Innamorato: Putting people first as we reopen PA

PITTSBURGH, June 2 – As Allegheny County moves towards the green phase of Pennsylvania’s pandemic response, state Rep. Sara Innamorato, D-Allegheny, said she will continue to put people – and not politics – first as the state moves towards its new normal.

“Over the last two months, all of us have been asked to make great sacrifices to protect our communities, our neighbors and our loved ones,” Innamorato said. “And the good news is that our sacrifices and hard work have not been in vain – together we have slowed the spread of the coronavirus in Pa., saving, by some estimates, tens of thousands of lives.

“As summer approaches, I too want to return to normal. I too want to go out to the farmers’ markets on the weekend, to visit the Bloomfield pool, and to spend time with my family and friends. I too want to see our Main Streets open and bustling. And every day brings us one step closer to that – by working with medical professionals, researchers, and public health experts, I think we will soon be in a place where we can all finally get back to work and enjoy our summer.

“But what I will not do is risk my neighbors’, friends’ or relatives’ lives and health. I have advocated for worker protections so that we can safely reopen every business, rather than make people choose between their lives and livelihoods.

“House Resolution 836, which was pushed through the House late Thursday, would terminate the governor’s disaster emergency declaration with regard to business operations.

Instead of focusing on bills and programs that protect workers, make our Main Street businesses and families solvent, and ensure a proper, well-funded, science-backed public health response to avoid all future shutdowns.

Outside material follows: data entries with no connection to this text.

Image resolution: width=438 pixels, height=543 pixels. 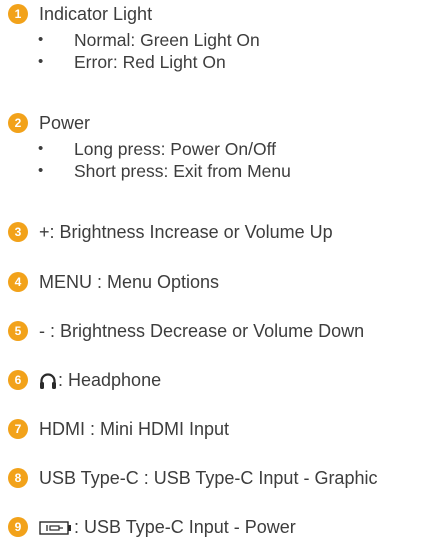 What do you see at coordinates (185, 527) in the screenshot?
I see `item-label: : USB Type-C Input - Power` at bounding box center [185, 527].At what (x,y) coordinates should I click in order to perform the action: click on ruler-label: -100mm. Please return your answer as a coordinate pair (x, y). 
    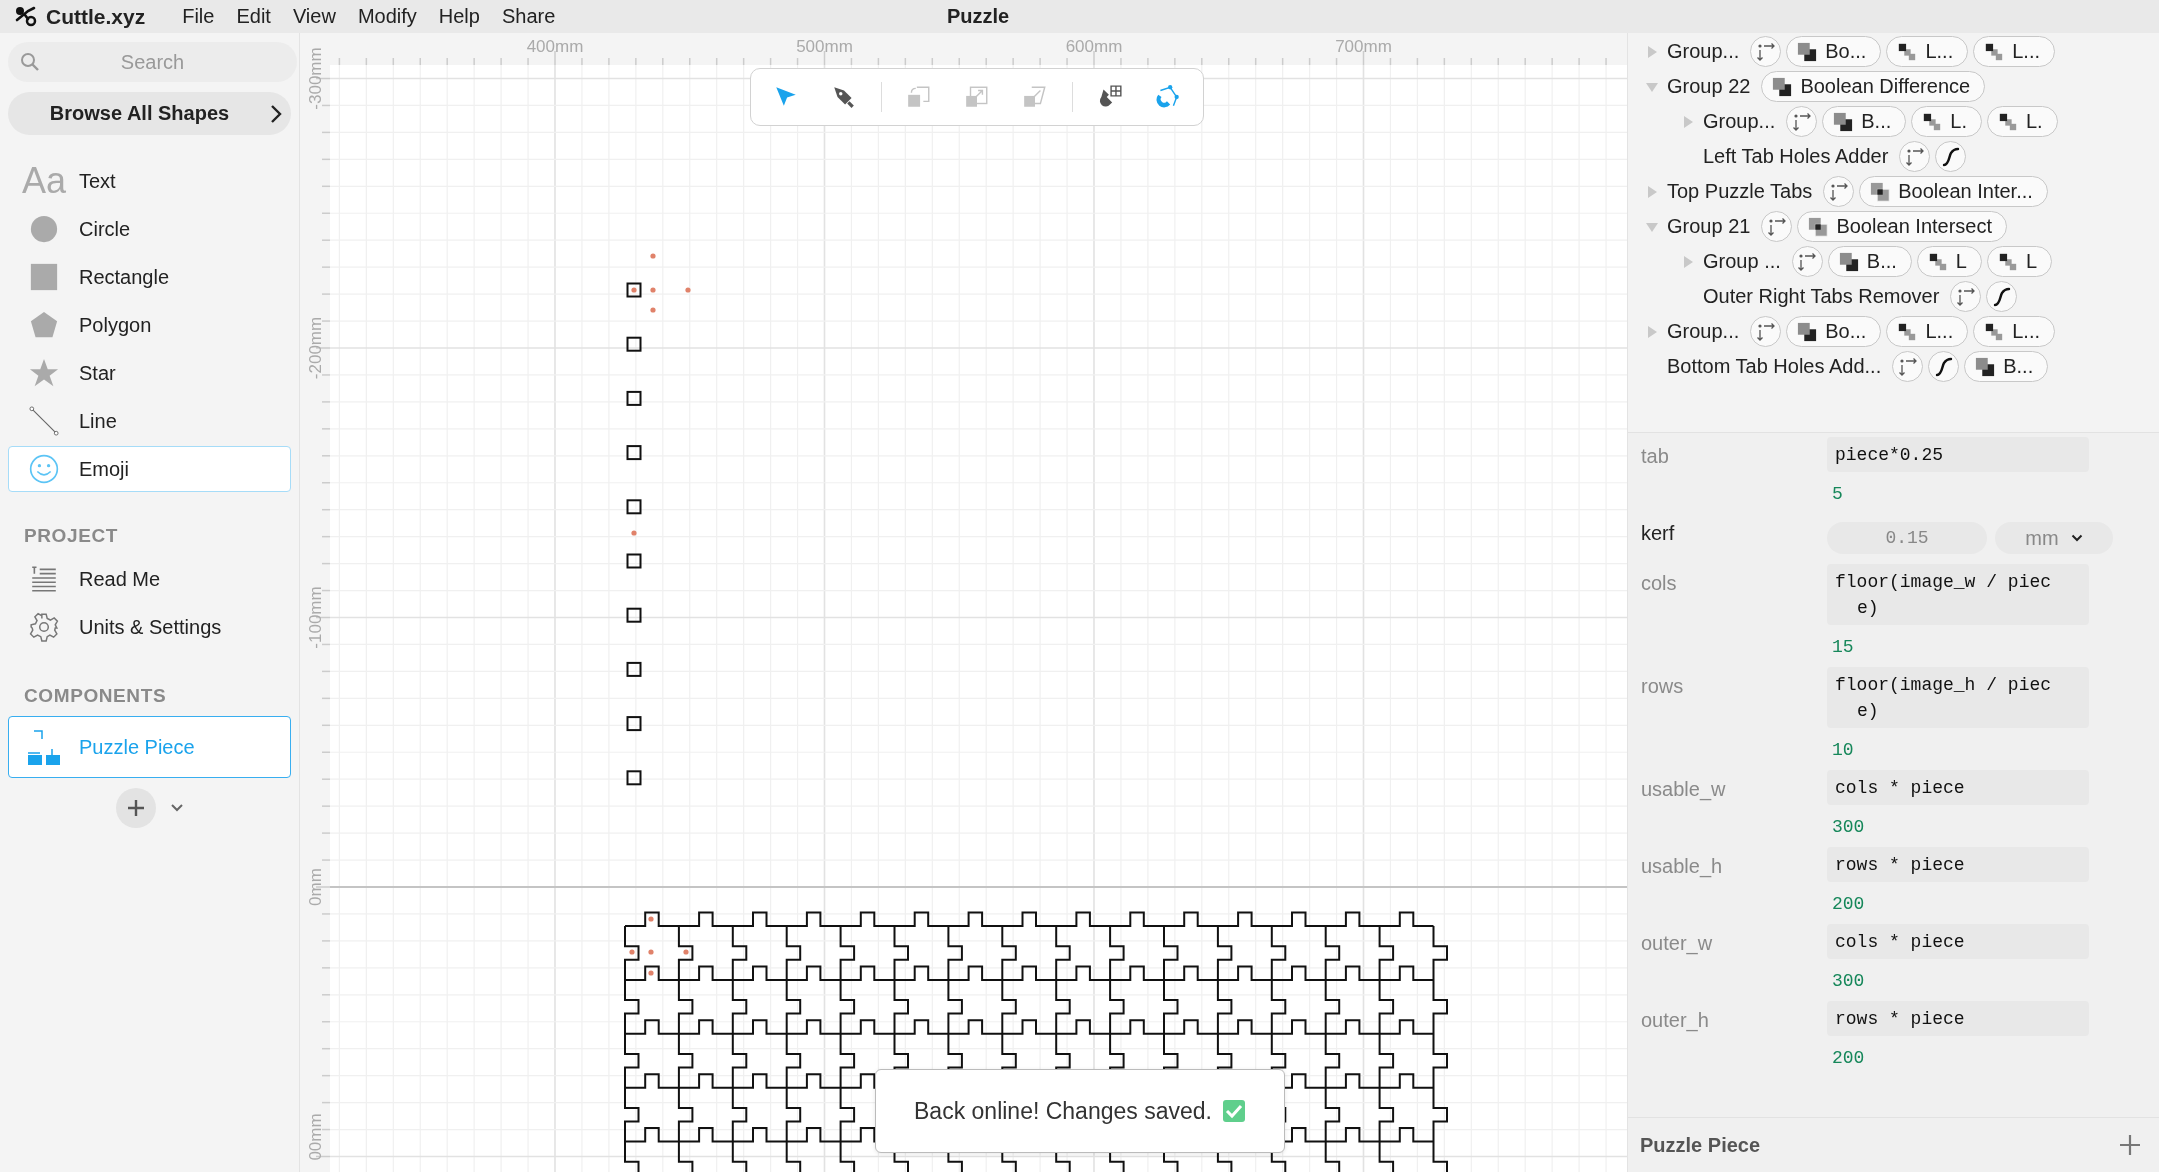
    Looking at the image, I should click on (315, 618).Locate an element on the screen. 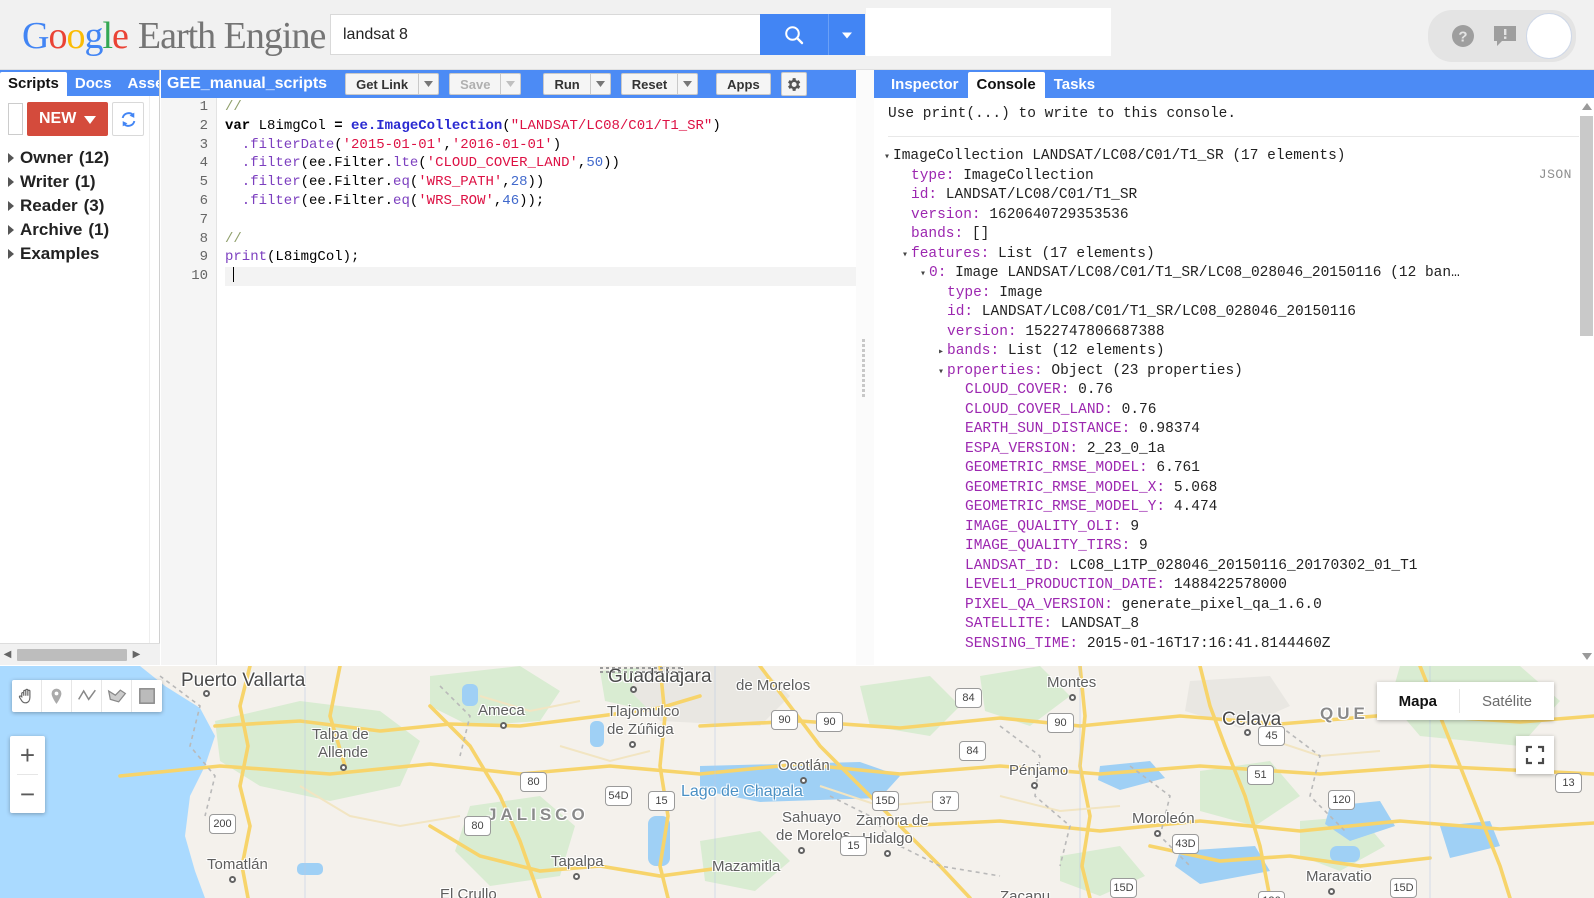  sidebar-tab-assets: Assets is located at coordinates (140, 84). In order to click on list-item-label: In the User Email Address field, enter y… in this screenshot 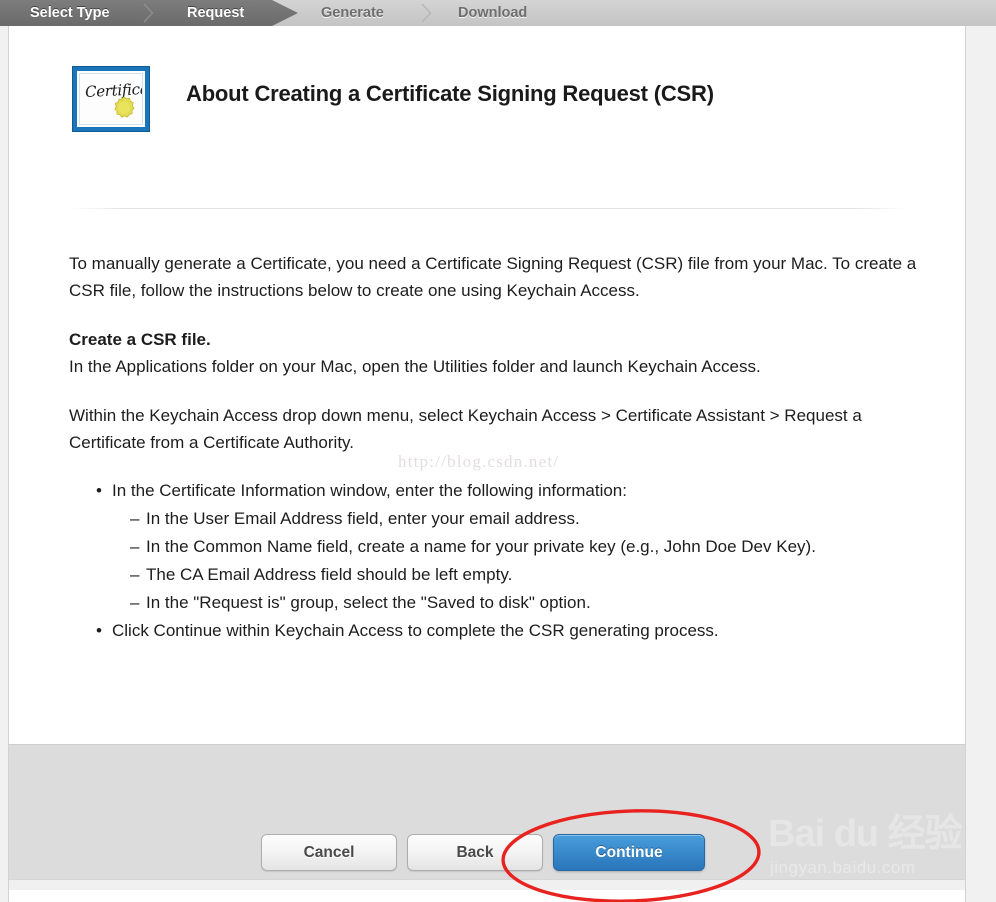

“I understand why people are desperate to open up. There are many who have been waiting weeks for help that never arrived from the federal and state government. That feeling of powerlessness drive us to demanding that we open up too soon and risk our own safety and the safety of our neighbors. People are welcome to call our office for help; we have connections with so many state and local agencies and nonprofits who want provide us what we need to make it through.

“I want to commend the people of my district – the parents, the shop owners, the mask-makers the first-responders – who sprang into action by staying home. Over the course of the pandemic, I’ve seen a practice of solidarity of neighbors helping neighbors. That spirit of solidarity and caring for one another should be reflected in the way we govern in Harrisburg.”